Background: Diagnosis of small pancreatic neuroendocrine incidentalomas (PNETs-I) is increasing during last years and often their management remains unclear.

Objective: To describe our experience with patients with PNETs-I in our institution.

Methods: Since March 2000, patients with non functioning PNETs-I ≤30 mm were evaluated in our center, prospectively. A descriptive analysis of all patients and a comparative study between observational group (OG) vs resection group (RG) was made.

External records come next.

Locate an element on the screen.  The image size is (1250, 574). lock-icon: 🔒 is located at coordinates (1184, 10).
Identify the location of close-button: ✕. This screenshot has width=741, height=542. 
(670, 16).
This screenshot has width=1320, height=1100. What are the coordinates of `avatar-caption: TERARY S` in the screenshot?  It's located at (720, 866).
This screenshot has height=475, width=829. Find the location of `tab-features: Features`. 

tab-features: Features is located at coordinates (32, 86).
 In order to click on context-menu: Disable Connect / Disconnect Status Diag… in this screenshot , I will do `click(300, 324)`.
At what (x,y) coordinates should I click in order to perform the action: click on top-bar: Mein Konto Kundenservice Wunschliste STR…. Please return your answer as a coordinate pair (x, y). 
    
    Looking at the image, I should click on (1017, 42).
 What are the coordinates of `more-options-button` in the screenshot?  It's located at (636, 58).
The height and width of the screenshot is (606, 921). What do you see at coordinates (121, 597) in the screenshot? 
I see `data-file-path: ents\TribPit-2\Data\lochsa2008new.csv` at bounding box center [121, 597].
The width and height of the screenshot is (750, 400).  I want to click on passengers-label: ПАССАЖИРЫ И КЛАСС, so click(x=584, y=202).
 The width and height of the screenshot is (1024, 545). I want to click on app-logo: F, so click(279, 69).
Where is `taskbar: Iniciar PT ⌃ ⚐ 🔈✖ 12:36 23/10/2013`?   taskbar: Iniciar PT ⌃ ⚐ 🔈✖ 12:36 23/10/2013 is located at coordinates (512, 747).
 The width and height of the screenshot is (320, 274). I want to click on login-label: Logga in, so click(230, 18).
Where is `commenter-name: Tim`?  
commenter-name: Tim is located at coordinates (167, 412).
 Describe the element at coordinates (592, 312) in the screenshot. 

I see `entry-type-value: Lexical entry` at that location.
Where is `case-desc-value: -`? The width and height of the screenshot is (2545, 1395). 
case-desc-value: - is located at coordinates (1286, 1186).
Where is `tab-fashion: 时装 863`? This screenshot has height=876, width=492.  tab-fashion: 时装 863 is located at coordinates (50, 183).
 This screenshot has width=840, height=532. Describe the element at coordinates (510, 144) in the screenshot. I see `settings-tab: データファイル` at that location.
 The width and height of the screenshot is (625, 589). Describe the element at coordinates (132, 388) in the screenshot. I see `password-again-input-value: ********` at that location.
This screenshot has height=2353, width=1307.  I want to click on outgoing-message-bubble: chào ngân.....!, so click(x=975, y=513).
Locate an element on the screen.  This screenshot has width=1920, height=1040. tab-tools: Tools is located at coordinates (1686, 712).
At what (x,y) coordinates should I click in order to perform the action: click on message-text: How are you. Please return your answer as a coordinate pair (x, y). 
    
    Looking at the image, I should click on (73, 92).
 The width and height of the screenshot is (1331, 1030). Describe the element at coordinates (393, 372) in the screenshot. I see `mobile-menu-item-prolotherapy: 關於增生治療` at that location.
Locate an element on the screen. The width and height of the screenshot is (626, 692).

Results: Forty-six patients were evaluated: 36 in OG and 10 in RG. Median follow up (months) was 35.9 in OG and 76.6 in RG. Most of patients (69.9%) were diagnosed in the last 6 years. Mean age (years): 69.5 in OG and 57 in RG (P<0.003). Gender: 56.5% women. Mean tumor size (mm) was 12.5 (11 in OG vs 18.7in RG P<0.005). PNETs-I were multiple in 17.4% cases. At diagnosis, all PNETs-I’s size were≤20 mm in OG, without metastases. In RG, 8 patients (80%) had surgery complications, mostly mild to moderate without deaths. Diagnosis was made by imaging procedures in 91.6% of OG. In our series, 82% had a CgA assessment at diagnosis. Median CgA value was 179 μg/l (72–304). At the end of follow up, 88% in OG of patients had no change in tumor size, the rest had tumor growth <20%; In OG no PNETs-I resection were needed, and none of the patients metastasized or died because of PNETs-I in this group.

Conclusions: Non functioning PNETs-I is increasing in incidence in our center. After almost 36 months of follow up, no patients had significant growth, developed metastases and neither of them died from PNETs-I. In OG, active surveillance is safe in selected PNETs-I patients. We need prospective multicentric studies to confirm our results.